Le dernier voyage du Foudroyant

Publié le 16 Septembre 2021 à 11:23

© Marine nationale

Après avoir transféré pour leur ultime « odyssée » les coques des ex-SNLE Le Tonnant le 11 septembre 2018 et de L’Indomptable le 9 mars 2020, le service des moyens portuaires de la base navale de Cherbourg a procédé à la manœuvre d’entrée et d’échouage du Foudroyant dans la forme 5 de Naval Group, le jeudi 9 septembre 2021. Sa déconstruction confiée à cet industriel par la Direction générale de l’armement (DGA) va donc pouvoir commencer.

 

Malgré l’aguerrissement des femmes et des hommes de la base à ce type d’opération, cette dernière reste toujours particulièrement délicate au vu des contraintes de hauteur d’eau liées aux infrastructures et aux exigences techniques pour procéder à la déconstruction de la coque.

En effet, les tolérances sur le positionnement longitudinal du Foudroyant posé sur sa ligne de tins sont de quelques centimètres et celles de la gîte, inclinaison transversale du navire, de l’ordre du ½ degré, soit quelques centimètres de décalage admissible sur la circonférence de la coque. Outre les qualités intrinsèques de chaque personne, le succès de cette opération réside donc dans le soin apporté à la coordination entre les moyens nautiques et les équipes à terre du groupe « bassins », illustration de la complémentarité indispensable entre les personnels militaires et civils de la base navale de Cherbourg.

Troisième sous-marin nucléaire lanceur d’engins (SNLE) de la classe Le Redoutable sur un total de 6 bâtiments construits, le Foudroyant avait été lancé des cales de l’Arsenal de Cherbourg en décembre 1971 et admis au service actif en 1974. Il assurera sans faillir pendant plus de 20 ans la posture de dissuasion. Retiré du service en 1998, il rejoindra alors Cherbourg pour son démantèlement. 
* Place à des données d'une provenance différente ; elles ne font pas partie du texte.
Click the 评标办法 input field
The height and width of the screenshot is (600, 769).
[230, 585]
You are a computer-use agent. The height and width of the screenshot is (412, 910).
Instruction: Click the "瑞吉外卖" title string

Valeureux vaisseau de la Marine, il entre maintenant dans la dernière phase de son existence où, sous les mains expertes des industriels, il sera déconstruit en sous-produits dont la plupart seront revalorisés dans des filières ad hoc suivant le vieil adage « rien ne se perd, rien ne se crée : tout se transforme ».

Au terme de cette déconstruction d’une durée d’environ 14 mois, les deux dernières coques du Terrible et de L’Inflexible seront également traitées. Le Redoutable restera l’ultime témoin de l’âge d’or des M4, à l’abri dans la forme de radoub de la Cité de la Mer où il fascine chaque jour ses nombreux visiteurs.